In an Instagram Live chat with New York Times columnist Nicholas Kristof, the 52-year-old said that she experienced “an incredibly harrowing 55 hours” after tripping over a fallen tree and breaking her leg while visiting the Congo with a team of researchers to examine bonobo apes.
After “five hours of lying on the forest floor,” the actress had someone try to reset her bones at the end of the fifth hour. However, she said that she was “going into shock” and “passing out” due to the excruciating pain.

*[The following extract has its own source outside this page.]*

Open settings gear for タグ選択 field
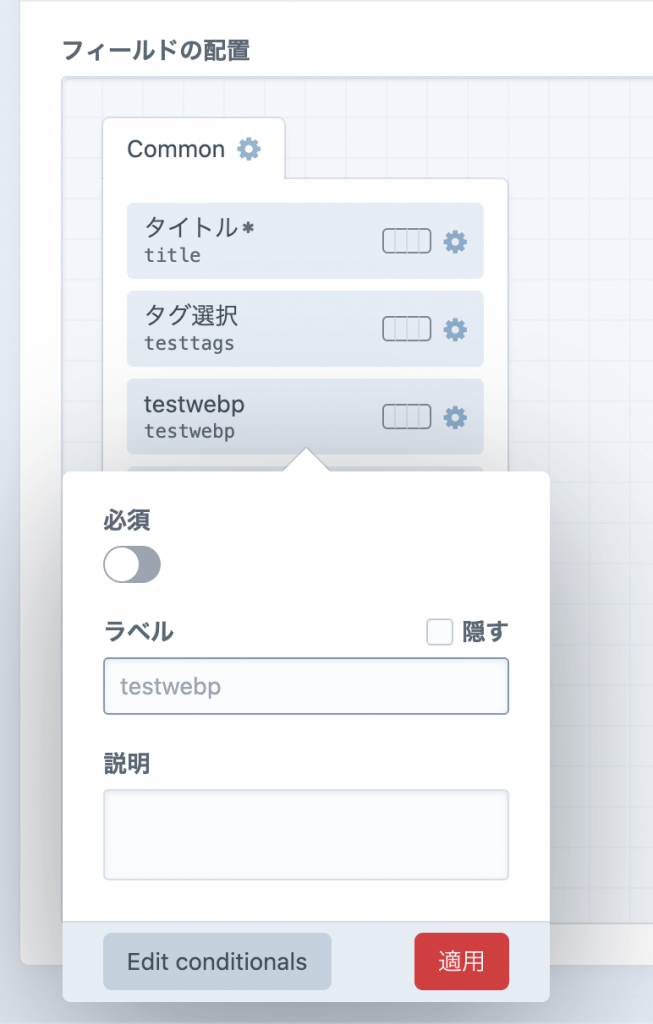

She then spent “an hour and a half in a hammock, being carried out of the rainforest by my Congolese brothers, who were doing it barefoot, up and over hills, through the river” before six hours on a motorcycle.
Judd slept “in a hut” overnight until she was flown to South Africa to be treated at a hospital.
“The difference between a Congolese person and me is disaster insurance that allowed me 55 hours after my accident to get to an operating table in South Africa,” she explained.
Judd cited her “privilege” by acknowledging many Congolese people’s “lack of” access to “a simple pill to kill the pain when you've shattered a leg in four places and have nerve damage.”
Fortunately, Judd is doing just fine. “I’m in a lot of love. I’m in a lot of compassion and I’m in a lot of gratitude,” she said about her recovery process. “I thank everyone for their thoughts and their prayers and their support.”
By sharing her story, she hopes to spread awareness. “Accidents do happen. I struck something in the dark and fell,” she captioned a post on her Instagram. “I will talk with @nickkristof at 9 am ET about this catastrophic accident (I nearly lost my leg) and what it means to be Congolese in extreme poverty with no access to health care, any medication for pain, any type of service, or choices.
“Please join us and learn what it is like for much of the world — and how you can help. Bonobos matter. And so do the people in whose ancestral forest they range and the other 25,600,000 Congolese in need of humanitarian assistance.”